You're a software platform and your customers need payments inside your product
Your customers have their own PSPs (or need flexibility to choose)
You need payments across multiple channels — not just checkout pages
You don't want to become a payment company
You need to ship payments in weeks, not quarters
PCI compliance should not be your platform's responsibility
Most platforms that evaluate PayFac models or direct PSP integrations discover that what they actually need is The Payment Layer. The requirement isn't "own the payment relationship." The requirement is "make payments work inside our product — fast, flexibly, and without the overhead."
How The Payment Layer Compares to Specific Solutions
vs Stripe Connect
Stripe Connect is a PayFac model — it makes your platform the processor, locks you into Stripe, and limits you to Stripe's channels. The Payment Layer supports Stripe as one of 40+ PSPs without making the platform dependent on any single provider.
vs Adyen for Platforms
Adyen for Platforms is Adyen's equivalent — powerful but Adyen-exclusive. The Payment Layer lets platforms support Adyen alongside other PSPs, rather than choosing one and building around it.
vs Spreedly / Primer
These are orchestrators optimised for merchant-side routing. The Payment Layer serves platforms, not merchants — and adds multi-channel capabilities (voice, links, chat) that orchestrators don't offer.

[Word and element location records]
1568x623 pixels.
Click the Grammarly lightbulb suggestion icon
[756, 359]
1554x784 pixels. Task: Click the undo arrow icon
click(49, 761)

Problem requirements:
Answer these questions from the text on The Payment Layer:
1. How many PSPs does The Payment Layer support?
2. What kind of model does the text call Stripe Connect?
3. Which channels does The Payment Layer add that orchestrators don't offer?
The rows aren't needed for any of this work.

Task solution:
1. More than 40 (40+).
2. A PayFac model.
3. Voice, links, and chat.